===== Given records

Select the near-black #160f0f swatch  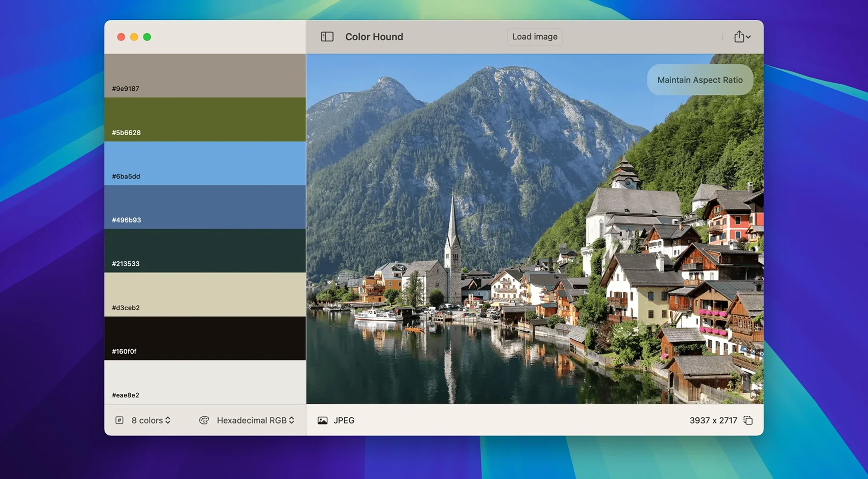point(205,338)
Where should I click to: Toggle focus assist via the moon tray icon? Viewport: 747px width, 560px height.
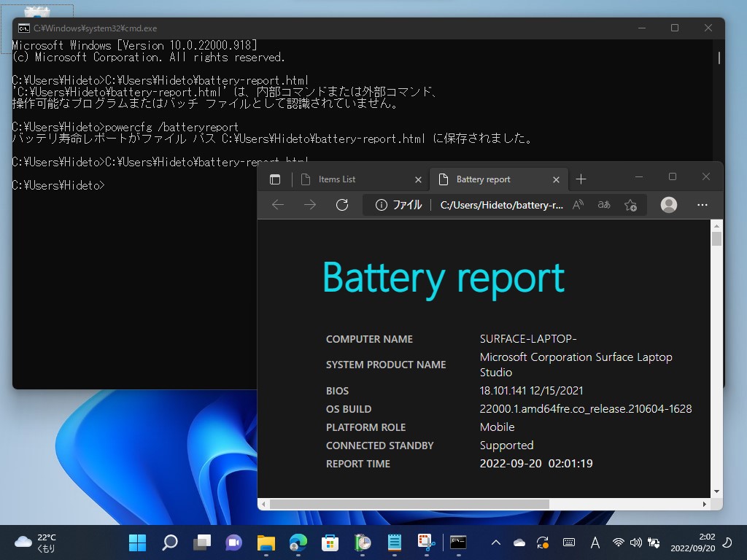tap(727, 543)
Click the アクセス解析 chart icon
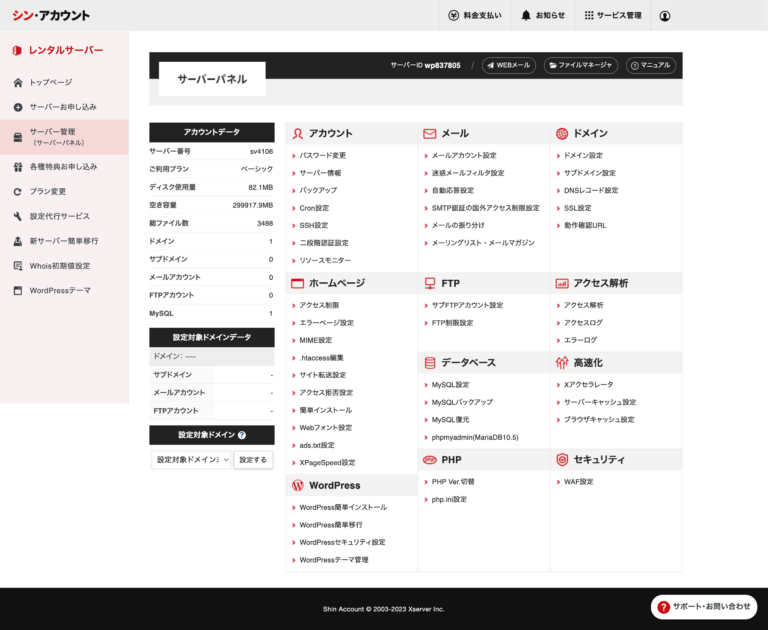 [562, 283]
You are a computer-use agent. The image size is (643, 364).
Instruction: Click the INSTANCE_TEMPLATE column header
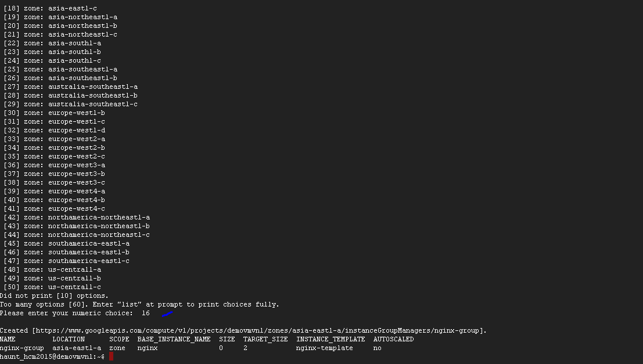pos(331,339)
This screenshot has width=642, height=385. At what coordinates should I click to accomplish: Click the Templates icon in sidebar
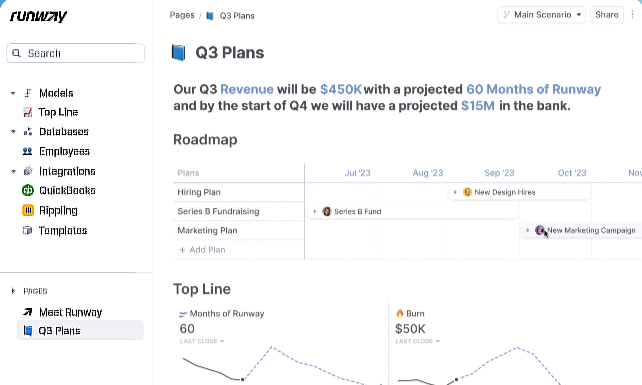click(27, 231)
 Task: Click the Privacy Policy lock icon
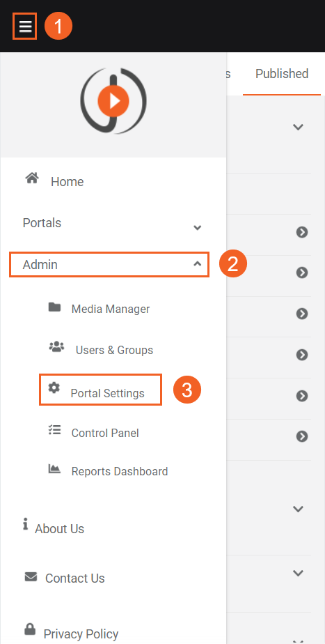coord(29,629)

==========

# Exercise directions
Repeat word for word the lines starting at the one with "Instruction: Click the" and ending at the final line of the records above, both included; no pictures.

# Response to this task
Instruction: Click the INSTANCE_TEMPLATE column header
pos(331,339)
This screenshot has width=642, height=385. At what coordinates should I click to accomplish: Click the Templates icon in sidebar
click(27, 231)
 Task: Click the Privacy Policy lock icon
coord(29,629)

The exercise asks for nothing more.